1. Duplicate Content – It’s never a good idea to use the same content on multiple pages. Keep articles fresh, current, valuable, and tailored to your audience. Use tools like Copyscape to ensure you haven’t repeated yourself.

2. 404′s – Loads of internal errors is another surefire way to get dinged. Make sure your site functions well and doesn’t lead users into dead ends and links with missing content.

3. Purchasing Links – Because buying links is a way to manipulate the system, Google is not fond of the practice. If you’ve bought even a handful of bad links, you are very likely to get penalized.

4. Stuffed Keywords – Less is more when it comes to using your keywords throughout your content. If copy is written for a search engine, and not a human being, it’s ripe for punishment.

5. Link Swaps – If you have a slew of reciprocal links – that is, links that also point back to you – there’s a danger of a penalty. This used to be a marketing mainstay, but has fallen out of favor thanks to Google’s policies.

6. No Sitemap – Sitemaps are like food to search engines. If you don’t have one, or simply have missing content, your PageRank could definitely suffer.

7. Stolen Content – Sites that regularly scrape content from other peoples’ sites are also targeted by Google, which deems this an unsavory practice, for obvious reasons. Just produce your own content and you have nothing to worry about.

8. Excessive H1 Tags – Sites that attempt to stuff loads of keywords in H1 tags catch Google’s attention in a bad way as well. Use these to communicate your topics concisely and they are SEO gold.

9. Links from Foreign Sites – Since Google maintains that most users are after sites from a single language, links from foreign language sites can also get you in hot water.

10. Bad External Links – You simply have to stay on top of your link partners and make sure that external URLs linking out to other sites are still current, lest you be penalized for dysfunctional content.

11. Website Outages – If your site is down excessively, or continues to time out, Google can literally give up and assume you are no longer in business.

12. Hidden Content or Links – If you’re attempting to be sneaky, you’re playing with PageRank fire. Google scoffs at hidden links and/or copy, as it is normally executed to fool search engines and users.
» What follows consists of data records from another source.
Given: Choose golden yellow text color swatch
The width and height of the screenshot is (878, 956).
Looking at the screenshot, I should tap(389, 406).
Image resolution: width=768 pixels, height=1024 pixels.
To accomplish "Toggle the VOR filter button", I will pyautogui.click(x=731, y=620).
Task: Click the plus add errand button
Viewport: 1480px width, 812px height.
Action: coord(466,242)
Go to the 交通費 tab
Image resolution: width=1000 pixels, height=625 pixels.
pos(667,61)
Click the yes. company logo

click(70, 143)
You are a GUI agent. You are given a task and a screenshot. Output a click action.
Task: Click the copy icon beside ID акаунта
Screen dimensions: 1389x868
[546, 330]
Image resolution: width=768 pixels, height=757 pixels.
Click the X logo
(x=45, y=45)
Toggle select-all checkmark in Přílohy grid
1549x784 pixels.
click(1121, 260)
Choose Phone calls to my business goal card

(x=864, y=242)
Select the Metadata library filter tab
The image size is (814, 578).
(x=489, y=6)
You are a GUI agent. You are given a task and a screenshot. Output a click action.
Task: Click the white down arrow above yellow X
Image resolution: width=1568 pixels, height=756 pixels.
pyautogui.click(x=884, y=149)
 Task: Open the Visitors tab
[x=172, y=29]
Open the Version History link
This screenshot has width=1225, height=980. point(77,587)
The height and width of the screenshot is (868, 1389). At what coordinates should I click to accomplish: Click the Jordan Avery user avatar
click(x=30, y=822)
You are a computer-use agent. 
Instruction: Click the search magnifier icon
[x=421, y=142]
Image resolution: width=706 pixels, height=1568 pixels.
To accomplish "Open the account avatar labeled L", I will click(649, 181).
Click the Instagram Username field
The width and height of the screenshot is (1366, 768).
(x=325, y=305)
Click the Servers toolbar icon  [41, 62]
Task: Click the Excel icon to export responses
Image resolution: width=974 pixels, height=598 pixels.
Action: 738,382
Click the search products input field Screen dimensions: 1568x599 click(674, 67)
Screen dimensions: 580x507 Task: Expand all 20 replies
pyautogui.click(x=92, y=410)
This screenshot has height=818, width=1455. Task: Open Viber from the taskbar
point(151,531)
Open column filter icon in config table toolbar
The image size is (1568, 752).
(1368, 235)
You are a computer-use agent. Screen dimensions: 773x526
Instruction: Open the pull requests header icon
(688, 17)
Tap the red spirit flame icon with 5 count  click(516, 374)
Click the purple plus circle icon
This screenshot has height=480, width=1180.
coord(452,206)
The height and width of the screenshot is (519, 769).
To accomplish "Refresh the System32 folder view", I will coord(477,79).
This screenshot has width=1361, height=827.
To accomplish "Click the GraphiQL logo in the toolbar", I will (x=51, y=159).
13. Scads of Anchor Text – Penguin put the kibosh on excessive anchor text, so choose yours wisely. Be concise and clear when you are placing anchor text in your content, and Google won’t take notice.

14. Listing on Blog Networks – Don’t use these suckers; they are from an archaic practice and are severely frowned upon by Google.

15. Way too Many Affiliate Links – A handful of reputable affiliate links is fine and dandy. Go crazy with piles of affiliate links and you may very well get penalized.

16. Slow Load Times – If your site consistently takes way too long to load, Google will bump down your PageRank for sites that offer a better user experience.

17. Spam – Most sites that get dinged for spam are penalized because of excessive content spam. If you allow comments, make sure they are legitimate, not riddled with spammy bait and switch comments, or you risk a PageRank drop.